Work to do:
Recast the stretch from the line containing "Envision (795, 1490)" through the line containing "(556, 368)." as a Markdown table with the columns Row and Text, giving each line a row number and leaving out blank lines.
-- -- --
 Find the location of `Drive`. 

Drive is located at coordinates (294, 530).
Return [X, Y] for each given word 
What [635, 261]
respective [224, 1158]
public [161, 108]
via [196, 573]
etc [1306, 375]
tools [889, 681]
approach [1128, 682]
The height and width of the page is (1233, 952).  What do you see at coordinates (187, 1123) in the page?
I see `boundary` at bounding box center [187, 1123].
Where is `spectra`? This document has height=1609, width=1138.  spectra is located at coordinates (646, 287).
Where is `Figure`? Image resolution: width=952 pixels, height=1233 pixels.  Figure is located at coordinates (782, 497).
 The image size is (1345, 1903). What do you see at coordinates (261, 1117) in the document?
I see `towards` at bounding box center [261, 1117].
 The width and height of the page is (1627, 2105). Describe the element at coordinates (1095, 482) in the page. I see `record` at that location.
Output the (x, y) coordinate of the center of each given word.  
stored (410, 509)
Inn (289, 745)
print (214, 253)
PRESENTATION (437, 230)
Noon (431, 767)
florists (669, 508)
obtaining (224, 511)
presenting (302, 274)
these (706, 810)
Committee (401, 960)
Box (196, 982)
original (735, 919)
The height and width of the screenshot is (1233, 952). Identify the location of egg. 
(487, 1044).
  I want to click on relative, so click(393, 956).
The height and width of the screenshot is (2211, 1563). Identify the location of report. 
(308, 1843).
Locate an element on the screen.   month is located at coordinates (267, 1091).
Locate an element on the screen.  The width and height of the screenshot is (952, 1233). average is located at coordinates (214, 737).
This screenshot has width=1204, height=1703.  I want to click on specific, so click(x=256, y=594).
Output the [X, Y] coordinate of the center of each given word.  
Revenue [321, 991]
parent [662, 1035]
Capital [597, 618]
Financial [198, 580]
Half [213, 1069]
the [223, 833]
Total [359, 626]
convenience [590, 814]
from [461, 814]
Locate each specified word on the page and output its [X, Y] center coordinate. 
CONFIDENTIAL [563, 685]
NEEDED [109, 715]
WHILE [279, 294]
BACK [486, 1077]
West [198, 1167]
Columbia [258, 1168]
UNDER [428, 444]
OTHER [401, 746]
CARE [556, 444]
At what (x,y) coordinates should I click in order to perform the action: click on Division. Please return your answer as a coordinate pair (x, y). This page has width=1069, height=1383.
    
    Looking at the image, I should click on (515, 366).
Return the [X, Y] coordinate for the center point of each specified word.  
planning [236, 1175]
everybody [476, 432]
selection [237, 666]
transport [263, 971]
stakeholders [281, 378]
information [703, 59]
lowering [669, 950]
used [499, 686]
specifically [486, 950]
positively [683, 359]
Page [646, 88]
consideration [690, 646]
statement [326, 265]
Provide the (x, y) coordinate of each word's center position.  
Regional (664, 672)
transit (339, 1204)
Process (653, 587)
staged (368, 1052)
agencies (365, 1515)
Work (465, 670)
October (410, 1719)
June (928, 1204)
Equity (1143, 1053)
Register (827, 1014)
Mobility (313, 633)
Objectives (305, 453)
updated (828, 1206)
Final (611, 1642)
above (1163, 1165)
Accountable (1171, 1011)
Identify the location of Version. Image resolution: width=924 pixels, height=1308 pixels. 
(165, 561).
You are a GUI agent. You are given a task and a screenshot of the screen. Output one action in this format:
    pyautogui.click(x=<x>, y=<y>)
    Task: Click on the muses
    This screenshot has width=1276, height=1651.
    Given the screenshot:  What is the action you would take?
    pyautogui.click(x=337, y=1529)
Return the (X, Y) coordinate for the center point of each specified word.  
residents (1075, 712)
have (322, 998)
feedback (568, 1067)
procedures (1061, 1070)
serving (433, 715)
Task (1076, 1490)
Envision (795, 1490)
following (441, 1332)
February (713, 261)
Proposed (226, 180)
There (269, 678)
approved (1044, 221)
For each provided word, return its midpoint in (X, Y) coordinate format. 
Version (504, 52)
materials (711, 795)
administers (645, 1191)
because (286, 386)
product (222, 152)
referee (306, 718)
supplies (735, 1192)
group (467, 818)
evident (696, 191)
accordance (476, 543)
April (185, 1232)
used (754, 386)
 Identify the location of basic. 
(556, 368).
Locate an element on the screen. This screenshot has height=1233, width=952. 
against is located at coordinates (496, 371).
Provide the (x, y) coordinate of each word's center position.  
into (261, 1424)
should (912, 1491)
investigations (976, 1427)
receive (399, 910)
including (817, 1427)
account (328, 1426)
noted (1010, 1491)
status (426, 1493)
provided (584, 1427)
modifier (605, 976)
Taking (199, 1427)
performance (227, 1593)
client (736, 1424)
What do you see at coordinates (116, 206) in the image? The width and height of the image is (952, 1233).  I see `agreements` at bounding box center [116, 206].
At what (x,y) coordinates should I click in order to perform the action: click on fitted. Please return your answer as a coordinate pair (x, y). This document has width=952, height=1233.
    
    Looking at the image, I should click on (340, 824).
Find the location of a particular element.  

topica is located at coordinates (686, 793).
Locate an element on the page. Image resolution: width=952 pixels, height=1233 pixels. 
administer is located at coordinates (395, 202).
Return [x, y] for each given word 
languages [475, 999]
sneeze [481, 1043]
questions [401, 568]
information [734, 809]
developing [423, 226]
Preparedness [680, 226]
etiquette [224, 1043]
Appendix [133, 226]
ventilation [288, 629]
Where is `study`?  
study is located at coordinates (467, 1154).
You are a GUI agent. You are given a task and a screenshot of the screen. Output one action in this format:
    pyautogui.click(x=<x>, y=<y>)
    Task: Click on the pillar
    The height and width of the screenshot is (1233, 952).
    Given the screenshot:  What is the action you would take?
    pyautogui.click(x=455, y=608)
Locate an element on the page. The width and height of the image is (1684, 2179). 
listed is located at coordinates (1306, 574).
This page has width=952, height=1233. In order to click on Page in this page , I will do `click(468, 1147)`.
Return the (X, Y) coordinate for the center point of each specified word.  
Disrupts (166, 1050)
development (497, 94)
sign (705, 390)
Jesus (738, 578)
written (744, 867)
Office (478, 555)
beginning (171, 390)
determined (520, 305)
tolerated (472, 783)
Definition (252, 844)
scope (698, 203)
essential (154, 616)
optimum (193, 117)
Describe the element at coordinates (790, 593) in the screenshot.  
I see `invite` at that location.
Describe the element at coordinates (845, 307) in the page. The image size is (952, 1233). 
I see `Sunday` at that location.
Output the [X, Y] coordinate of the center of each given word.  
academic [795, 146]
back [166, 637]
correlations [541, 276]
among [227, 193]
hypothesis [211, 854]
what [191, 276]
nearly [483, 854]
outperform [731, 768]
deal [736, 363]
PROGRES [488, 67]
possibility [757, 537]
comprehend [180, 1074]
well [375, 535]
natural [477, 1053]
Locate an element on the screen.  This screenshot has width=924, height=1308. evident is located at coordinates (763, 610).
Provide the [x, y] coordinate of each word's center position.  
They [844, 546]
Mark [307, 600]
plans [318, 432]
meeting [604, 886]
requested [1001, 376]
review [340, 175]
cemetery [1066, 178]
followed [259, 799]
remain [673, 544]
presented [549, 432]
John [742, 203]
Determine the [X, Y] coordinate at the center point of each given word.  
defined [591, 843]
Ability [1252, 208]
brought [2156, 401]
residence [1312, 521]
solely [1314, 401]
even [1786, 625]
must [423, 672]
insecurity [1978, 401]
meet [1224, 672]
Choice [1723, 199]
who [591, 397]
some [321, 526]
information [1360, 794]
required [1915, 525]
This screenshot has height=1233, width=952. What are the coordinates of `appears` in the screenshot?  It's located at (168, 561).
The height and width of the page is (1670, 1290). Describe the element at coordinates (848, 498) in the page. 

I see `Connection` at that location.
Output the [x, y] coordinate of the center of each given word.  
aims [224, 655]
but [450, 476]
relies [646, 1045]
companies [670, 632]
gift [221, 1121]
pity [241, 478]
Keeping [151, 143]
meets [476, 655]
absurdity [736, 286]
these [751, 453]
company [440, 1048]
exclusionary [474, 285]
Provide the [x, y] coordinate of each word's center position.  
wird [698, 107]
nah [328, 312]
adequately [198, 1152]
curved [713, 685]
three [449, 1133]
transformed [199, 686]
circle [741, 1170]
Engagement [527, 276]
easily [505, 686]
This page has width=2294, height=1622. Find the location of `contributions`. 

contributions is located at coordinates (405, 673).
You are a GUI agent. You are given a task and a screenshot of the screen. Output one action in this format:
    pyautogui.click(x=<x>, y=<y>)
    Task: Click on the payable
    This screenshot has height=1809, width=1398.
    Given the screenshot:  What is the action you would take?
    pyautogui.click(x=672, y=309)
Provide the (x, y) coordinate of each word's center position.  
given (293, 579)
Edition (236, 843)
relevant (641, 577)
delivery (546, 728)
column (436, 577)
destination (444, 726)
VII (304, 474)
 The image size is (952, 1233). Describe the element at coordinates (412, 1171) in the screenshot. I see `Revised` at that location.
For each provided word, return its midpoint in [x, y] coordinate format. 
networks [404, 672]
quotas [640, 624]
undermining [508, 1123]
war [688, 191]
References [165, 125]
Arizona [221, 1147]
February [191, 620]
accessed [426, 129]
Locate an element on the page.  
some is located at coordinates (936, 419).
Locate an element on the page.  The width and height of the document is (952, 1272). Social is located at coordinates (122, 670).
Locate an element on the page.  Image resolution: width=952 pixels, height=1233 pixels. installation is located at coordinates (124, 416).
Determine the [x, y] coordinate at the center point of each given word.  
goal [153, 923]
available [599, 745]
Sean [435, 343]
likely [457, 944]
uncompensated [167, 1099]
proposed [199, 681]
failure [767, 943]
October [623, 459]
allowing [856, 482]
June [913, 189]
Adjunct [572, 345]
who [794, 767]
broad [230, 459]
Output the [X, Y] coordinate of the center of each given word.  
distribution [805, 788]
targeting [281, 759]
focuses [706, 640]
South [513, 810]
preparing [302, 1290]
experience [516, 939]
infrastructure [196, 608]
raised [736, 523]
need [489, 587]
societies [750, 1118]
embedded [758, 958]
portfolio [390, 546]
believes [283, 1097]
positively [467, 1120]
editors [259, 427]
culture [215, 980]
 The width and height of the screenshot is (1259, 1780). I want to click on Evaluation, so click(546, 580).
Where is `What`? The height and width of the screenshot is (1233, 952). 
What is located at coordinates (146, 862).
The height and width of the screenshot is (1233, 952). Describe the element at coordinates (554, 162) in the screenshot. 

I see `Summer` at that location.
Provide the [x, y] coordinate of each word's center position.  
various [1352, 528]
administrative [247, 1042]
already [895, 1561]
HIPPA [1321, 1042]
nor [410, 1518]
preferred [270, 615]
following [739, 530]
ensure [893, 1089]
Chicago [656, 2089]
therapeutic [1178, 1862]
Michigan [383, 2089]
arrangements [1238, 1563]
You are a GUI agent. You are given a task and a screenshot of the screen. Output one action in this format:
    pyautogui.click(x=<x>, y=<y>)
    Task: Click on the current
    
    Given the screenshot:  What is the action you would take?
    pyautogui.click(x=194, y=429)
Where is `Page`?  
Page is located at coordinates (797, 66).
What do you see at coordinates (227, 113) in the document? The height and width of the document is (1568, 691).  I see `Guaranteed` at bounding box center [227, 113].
-- -- --
Response to the task:
| Row | Text |
|---|---|
| 1 | Envision (795, 1490) |
| 2 | following (441, 1332) |
| 3 | February (713, 261) |
| 4 | Proposed (226, 180) |
| 5 | There (269, 678) |
| 6 | approved (1044, 221) |
| 7 | For each provided word, return its midpoint in (X, Y) coordinate format.  |
| 8 | Version (504, 52) |
| 9 | materials (711, 795) |
| 10 | administers (645, 1191) |
| 11 | because (286, 386) |
| 12 | product (222, 152) |
| 13 | referee (306, 718) |
| 14 | supplies (735, 1192) |
| 15 | group (467, 818) |
| 16 | evident (696, 191) |
| 17 | accordance (476, 543) |
| 18 | April (185, 1232) |
| 19 | used (754, 386) |
| 20 |  Identify the location of basic.  |
| 21 | (556, 368). |